Some see the beginning of the end for huge compensation for financial titans. Others say the limits are too weak to bring real change.
But if either company takes part in the federal government's $700 billion rescue plan for financial firms, Mr. Blankfein and Mr. Diamon may have to be content with $500,000 a year, or their company will have to pay higher taxes.
While it's not likely this will cause either man to skimp on meals, the proposed mandate shows the depth of animosity toward highly paid executives on Wall Street. Some compensation consultants wonder, in fact, if the clampdown may be the leading edge of a shift away from the enormous pay packages of the past decade.
"Executive pay rates and Wall Street in particular have reached extraordinary heights," says John Challenger of Challenger Gray & Christmas, a Chicago-based executive outplacement firm. "We may be at the point where the pendulum is beginning to shift."
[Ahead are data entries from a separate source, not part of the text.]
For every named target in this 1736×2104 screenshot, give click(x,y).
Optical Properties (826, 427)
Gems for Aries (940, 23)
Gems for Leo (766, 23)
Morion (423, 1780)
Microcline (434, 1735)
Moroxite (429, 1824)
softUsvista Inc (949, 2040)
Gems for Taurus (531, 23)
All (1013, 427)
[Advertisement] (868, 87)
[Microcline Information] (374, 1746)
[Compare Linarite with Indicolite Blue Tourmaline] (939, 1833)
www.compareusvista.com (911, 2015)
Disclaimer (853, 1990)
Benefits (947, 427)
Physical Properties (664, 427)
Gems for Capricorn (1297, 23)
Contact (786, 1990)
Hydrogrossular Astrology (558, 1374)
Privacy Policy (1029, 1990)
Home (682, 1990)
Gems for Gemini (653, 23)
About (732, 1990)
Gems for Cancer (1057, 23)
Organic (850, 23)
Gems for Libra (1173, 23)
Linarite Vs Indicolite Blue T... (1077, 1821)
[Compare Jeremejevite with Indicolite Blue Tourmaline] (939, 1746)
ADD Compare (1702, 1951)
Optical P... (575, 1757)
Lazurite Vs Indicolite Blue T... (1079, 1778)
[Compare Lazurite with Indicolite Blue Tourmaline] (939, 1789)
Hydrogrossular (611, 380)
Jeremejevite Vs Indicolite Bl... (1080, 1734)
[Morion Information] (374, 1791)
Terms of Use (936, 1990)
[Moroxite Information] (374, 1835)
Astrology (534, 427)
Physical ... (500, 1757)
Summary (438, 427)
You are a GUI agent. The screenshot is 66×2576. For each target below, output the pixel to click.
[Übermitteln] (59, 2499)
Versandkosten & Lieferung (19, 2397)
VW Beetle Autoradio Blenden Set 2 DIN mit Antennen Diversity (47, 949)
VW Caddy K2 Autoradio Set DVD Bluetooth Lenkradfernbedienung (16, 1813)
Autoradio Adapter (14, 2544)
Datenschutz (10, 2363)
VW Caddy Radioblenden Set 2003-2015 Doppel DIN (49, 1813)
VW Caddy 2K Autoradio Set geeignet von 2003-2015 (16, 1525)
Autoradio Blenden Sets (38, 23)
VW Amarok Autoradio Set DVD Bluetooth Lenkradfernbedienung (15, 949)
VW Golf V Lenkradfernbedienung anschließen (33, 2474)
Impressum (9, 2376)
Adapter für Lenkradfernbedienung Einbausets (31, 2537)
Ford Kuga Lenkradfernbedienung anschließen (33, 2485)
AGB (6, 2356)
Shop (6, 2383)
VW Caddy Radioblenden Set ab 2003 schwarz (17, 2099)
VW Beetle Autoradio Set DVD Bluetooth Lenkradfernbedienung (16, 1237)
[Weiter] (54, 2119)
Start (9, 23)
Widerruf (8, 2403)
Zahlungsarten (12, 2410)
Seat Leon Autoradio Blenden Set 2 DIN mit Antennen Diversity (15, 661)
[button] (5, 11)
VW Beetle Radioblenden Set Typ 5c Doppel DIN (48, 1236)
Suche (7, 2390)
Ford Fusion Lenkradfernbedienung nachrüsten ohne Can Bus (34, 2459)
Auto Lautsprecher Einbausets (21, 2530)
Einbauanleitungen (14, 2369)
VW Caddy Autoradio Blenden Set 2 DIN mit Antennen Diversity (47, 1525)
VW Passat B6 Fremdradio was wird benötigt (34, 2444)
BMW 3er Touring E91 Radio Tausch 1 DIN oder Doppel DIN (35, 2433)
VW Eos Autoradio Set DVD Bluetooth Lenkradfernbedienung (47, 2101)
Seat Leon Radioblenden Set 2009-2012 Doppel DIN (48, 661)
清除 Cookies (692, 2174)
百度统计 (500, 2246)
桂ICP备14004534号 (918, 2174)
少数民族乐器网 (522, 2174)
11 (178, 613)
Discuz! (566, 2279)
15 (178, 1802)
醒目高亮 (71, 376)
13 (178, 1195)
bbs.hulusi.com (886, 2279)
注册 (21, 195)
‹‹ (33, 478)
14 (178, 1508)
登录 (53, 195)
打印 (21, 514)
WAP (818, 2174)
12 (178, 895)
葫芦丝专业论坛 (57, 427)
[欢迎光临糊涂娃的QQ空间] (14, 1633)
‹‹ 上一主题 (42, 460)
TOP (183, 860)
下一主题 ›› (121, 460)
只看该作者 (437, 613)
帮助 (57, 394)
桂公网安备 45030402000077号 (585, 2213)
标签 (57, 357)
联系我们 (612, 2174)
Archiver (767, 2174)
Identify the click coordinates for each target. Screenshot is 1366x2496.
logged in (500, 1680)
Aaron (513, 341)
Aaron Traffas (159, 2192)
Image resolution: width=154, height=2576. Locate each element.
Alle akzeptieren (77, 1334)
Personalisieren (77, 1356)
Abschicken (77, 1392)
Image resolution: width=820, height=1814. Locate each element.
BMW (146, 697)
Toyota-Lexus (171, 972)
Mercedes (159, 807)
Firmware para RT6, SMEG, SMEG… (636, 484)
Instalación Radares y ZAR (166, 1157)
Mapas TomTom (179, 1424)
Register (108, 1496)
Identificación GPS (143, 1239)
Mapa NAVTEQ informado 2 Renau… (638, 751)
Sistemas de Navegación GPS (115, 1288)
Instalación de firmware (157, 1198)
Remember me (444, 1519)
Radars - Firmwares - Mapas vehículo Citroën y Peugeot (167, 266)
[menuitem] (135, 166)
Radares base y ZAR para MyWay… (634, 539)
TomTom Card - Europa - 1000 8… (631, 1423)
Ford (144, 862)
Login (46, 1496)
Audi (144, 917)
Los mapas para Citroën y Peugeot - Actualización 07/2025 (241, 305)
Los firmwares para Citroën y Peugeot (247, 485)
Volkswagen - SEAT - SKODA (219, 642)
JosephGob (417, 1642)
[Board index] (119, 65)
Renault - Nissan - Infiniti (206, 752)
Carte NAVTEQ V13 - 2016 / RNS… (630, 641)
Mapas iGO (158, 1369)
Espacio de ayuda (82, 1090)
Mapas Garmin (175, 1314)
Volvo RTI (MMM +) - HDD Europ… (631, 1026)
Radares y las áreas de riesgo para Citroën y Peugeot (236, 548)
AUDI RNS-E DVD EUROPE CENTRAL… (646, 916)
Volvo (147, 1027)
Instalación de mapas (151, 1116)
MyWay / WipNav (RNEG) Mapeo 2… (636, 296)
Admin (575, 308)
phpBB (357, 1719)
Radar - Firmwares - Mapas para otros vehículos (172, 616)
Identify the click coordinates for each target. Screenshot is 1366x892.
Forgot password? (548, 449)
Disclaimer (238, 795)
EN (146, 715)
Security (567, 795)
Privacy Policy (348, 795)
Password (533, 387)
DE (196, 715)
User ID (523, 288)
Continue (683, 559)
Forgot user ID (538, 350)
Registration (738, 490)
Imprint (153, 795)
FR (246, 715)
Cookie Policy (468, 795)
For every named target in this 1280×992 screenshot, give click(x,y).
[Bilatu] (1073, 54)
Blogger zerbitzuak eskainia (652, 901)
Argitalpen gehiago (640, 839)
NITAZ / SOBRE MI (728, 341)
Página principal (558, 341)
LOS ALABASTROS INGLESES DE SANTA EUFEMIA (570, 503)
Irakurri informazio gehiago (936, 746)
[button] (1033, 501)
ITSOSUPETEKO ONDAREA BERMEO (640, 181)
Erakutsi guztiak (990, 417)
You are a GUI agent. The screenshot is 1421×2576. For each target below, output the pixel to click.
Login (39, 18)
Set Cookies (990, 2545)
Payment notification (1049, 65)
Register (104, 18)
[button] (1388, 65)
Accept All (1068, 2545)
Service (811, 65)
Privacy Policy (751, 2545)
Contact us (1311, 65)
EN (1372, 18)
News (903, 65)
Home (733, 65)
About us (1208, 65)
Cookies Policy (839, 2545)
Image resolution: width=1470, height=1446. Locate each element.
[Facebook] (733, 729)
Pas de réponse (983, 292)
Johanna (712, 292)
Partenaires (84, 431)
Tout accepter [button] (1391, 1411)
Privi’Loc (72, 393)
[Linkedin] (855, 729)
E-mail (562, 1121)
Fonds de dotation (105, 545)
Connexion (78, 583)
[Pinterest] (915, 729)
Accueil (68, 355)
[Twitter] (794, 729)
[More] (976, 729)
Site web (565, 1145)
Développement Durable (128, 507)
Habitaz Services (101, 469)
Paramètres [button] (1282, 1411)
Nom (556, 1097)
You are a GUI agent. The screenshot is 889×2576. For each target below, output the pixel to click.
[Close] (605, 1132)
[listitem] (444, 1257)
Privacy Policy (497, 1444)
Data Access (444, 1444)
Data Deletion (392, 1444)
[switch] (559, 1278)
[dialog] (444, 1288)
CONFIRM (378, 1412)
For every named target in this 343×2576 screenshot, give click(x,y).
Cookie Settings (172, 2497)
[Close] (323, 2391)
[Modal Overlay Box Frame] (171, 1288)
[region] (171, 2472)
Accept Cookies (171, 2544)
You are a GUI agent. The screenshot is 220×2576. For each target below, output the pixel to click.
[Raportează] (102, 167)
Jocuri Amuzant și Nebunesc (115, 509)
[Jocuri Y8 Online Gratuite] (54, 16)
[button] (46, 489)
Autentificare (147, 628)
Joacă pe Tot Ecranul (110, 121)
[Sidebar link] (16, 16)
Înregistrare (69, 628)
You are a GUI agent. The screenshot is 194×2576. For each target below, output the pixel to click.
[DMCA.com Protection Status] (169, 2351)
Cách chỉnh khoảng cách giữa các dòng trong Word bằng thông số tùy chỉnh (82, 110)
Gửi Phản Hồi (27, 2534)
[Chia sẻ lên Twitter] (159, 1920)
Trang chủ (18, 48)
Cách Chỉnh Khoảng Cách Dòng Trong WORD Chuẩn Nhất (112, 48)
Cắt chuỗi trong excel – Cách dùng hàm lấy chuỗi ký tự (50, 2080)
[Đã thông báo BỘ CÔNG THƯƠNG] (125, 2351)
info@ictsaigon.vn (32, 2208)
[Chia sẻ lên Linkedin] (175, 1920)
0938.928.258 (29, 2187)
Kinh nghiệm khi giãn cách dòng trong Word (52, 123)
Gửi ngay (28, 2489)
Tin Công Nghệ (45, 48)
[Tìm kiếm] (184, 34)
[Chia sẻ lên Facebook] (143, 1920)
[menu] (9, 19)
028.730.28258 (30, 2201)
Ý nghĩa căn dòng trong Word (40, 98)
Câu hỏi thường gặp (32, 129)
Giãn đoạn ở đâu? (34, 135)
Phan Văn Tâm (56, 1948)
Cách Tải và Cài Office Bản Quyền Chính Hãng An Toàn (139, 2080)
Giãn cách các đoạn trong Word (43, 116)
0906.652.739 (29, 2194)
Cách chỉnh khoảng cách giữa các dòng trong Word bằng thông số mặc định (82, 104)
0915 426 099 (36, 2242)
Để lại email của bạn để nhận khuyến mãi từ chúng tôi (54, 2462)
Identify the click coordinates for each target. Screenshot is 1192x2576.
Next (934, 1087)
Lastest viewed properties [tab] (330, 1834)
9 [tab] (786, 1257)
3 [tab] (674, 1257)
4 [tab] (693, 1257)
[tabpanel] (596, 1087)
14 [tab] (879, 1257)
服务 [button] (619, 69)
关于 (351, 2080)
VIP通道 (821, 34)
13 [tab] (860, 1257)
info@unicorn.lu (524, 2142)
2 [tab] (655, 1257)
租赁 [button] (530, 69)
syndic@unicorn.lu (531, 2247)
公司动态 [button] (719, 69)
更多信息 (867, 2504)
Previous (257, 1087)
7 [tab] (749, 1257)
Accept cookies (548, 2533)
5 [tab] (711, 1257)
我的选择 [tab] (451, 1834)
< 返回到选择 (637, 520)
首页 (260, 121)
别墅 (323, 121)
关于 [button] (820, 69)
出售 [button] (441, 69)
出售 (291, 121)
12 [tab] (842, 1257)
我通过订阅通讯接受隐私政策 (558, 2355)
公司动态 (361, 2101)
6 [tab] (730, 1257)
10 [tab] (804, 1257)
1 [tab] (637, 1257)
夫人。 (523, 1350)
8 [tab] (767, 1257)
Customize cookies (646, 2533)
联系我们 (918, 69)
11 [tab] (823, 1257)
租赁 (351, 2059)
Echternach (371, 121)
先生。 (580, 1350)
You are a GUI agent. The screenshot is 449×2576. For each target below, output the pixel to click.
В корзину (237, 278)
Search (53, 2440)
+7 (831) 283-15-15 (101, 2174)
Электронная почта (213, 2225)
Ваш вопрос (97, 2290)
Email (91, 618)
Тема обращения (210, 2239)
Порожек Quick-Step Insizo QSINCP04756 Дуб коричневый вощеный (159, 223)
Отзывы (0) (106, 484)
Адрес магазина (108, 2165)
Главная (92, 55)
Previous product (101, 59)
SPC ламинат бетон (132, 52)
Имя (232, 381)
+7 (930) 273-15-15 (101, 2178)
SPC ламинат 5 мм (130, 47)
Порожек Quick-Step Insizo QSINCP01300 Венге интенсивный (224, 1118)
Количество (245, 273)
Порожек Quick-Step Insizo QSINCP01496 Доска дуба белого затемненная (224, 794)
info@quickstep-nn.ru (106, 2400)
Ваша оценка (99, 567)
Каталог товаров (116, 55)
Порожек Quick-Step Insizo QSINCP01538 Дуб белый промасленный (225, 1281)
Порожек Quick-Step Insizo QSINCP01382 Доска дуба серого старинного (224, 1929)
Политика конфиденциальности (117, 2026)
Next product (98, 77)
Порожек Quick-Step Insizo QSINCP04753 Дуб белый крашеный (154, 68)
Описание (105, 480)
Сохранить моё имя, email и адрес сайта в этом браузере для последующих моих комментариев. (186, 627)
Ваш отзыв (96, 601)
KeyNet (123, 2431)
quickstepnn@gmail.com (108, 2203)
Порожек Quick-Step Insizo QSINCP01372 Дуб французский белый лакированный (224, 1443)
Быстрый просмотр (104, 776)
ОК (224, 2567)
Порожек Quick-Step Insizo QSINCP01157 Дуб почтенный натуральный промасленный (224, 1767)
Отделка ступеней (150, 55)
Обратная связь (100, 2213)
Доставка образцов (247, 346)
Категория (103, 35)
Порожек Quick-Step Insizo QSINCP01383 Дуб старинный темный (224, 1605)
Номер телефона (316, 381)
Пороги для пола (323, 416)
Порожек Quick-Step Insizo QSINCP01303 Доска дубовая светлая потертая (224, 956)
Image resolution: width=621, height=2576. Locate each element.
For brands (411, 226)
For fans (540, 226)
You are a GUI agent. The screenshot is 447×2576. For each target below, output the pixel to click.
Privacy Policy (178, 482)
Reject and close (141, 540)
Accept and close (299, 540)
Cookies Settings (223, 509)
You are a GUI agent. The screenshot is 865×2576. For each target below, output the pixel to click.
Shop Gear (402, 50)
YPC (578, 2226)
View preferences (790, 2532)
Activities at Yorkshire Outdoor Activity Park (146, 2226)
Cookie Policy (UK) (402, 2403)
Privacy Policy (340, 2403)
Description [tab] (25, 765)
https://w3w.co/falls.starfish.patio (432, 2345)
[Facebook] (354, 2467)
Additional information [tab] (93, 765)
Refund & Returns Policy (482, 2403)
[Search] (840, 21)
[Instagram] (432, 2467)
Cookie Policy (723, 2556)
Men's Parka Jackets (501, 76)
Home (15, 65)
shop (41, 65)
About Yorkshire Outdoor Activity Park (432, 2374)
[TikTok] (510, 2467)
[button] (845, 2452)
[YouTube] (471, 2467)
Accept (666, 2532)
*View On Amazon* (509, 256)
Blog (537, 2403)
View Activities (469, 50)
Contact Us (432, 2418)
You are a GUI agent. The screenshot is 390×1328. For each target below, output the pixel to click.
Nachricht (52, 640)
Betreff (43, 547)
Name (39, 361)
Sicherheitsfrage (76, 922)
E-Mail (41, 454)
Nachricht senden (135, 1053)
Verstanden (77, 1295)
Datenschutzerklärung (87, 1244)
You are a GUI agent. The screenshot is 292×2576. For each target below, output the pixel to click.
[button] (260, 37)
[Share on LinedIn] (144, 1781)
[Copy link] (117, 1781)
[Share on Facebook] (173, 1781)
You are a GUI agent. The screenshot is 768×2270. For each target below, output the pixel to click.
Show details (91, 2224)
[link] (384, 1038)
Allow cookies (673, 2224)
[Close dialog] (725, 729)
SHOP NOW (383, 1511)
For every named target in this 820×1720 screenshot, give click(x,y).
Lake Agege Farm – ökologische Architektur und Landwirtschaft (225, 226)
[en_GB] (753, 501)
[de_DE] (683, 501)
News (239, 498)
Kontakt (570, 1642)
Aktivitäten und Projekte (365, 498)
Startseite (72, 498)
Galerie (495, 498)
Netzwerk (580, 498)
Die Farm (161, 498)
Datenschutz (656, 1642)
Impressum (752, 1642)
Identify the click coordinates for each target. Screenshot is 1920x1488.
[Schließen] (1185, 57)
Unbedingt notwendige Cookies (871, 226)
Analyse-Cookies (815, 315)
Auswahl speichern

No doubt about it, financial executives have made a bundle – sometimes pocketing multimillion-dollar packages while their companies were taking losses that had been run up on their watch. Among them: Charles Prince, former head of Citigroup, ended up with "accumulated benefits" of $29 million; Stanley O'Neal, who ran Merrill Lynch & Co., got $161 million in accumulated benefits, and Martin Sullivan of AIG received a severance package of $47 million.